WHAT YOU WILL DO:
Count the lines in the data below that contain the word "sidebar" and give only that number.

[Stored items from a collection]
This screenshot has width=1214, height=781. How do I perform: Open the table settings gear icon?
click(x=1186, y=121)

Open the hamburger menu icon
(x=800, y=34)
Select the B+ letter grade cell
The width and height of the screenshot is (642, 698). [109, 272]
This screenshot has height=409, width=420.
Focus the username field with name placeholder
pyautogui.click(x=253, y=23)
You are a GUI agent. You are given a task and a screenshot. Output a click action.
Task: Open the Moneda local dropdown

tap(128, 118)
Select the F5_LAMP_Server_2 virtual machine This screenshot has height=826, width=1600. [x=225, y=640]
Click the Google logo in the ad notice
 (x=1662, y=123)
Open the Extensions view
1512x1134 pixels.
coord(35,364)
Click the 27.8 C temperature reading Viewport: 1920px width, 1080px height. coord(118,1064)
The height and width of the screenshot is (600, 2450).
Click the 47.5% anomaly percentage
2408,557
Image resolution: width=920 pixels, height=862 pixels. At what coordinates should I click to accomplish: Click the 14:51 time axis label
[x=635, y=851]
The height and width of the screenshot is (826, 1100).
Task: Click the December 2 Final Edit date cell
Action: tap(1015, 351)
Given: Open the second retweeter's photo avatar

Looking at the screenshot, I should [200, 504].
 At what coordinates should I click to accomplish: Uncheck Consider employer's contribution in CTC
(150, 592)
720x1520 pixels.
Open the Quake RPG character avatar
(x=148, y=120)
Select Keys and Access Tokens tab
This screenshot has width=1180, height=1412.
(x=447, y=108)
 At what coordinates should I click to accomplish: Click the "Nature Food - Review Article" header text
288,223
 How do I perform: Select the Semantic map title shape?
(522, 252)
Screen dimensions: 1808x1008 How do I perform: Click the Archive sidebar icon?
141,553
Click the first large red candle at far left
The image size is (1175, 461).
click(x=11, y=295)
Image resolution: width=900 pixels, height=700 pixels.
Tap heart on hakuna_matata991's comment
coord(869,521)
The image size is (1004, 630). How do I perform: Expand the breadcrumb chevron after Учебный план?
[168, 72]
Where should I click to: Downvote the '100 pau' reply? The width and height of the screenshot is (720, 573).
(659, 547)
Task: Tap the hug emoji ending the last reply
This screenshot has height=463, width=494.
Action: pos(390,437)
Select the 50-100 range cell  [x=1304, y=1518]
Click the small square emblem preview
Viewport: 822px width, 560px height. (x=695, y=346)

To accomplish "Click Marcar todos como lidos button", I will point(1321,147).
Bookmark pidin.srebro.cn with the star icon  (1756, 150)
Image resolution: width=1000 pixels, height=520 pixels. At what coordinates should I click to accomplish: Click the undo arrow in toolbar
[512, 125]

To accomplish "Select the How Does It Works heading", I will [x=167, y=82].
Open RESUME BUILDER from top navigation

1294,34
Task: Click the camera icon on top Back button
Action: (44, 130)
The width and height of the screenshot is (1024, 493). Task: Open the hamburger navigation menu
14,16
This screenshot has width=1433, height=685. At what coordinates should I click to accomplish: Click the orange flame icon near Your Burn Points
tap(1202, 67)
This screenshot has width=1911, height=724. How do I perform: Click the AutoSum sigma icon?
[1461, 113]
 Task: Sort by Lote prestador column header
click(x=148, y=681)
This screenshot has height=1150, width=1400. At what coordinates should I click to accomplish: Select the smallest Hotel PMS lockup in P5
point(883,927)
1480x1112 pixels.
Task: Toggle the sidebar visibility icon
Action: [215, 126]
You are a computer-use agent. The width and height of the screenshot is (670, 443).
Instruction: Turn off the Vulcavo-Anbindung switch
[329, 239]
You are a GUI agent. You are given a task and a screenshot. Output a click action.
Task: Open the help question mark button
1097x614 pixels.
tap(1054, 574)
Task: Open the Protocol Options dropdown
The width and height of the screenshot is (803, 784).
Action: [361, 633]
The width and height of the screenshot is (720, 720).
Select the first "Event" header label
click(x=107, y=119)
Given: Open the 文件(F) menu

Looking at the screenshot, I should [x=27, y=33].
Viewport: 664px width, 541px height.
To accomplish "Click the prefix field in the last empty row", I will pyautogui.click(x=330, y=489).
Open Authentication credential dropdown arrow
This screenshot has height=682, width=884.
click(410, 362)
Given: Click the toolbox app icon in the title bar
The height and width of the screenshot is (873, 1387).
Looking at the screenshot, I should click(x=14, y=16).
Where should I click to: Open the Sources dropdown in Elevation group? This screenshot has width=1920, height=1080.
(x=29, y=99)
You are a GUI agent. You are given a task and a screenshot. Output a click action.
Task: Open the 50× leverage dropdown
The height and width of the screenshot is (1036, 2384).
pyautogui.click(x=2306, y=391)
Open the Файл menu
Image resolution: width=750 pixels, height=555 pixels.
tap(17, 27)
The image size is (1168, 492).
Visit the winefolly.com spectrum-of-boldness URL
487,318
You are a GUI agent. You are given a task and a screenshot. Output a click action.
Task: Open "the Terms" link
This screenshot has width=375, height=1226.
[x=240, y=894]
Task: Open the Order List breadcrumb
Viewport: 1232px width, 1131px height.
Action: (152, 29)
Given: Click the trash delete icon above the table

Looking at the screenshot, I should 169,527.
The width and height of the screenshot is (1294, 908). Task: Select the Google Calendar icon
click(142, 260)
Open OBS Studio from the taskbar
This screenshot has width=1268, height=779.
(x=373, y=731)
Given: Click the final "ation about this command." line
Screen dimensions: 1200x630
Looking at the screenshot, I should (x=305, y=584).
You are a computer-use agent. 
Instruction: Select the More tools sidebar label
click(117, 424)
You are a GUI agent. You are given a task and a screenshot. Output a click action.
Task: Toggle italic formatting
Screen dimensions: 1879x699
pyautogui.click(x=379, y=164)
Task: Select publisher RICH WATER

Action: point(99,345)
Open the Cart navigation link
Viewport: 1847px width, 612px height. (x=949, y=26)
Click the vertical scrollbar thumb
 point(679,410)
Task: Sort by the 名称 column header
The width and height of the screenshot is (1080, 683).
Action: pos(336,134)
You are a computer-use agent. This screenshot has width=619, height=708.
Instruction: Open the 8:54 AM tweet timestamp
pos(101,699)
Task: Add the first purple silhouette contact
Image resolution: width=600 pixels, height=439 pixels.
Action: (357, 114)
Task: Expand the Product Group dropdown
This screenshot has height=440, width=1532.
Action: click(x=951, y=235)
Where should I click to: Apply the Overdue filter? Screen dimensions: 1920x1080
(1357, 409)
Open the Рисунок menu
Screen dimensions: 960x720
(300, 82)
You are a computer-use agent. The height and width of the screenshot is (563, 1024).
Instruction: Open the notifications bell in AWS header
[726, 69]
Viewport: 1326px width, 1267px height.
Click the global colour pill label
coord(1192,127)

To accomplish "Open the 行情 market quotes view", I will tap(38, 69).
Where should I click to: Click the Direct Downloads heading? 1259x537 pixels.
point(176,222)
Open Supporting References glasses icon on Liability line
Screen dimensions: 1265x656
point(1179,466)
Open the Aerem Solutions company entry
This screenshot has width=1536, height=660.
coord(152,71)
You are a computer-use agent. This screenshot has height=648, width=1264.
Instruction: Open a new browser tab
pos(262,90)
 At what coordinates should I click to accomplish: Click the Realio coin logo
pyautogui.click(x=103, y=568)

ANSWER TO THE PROBLEM:
3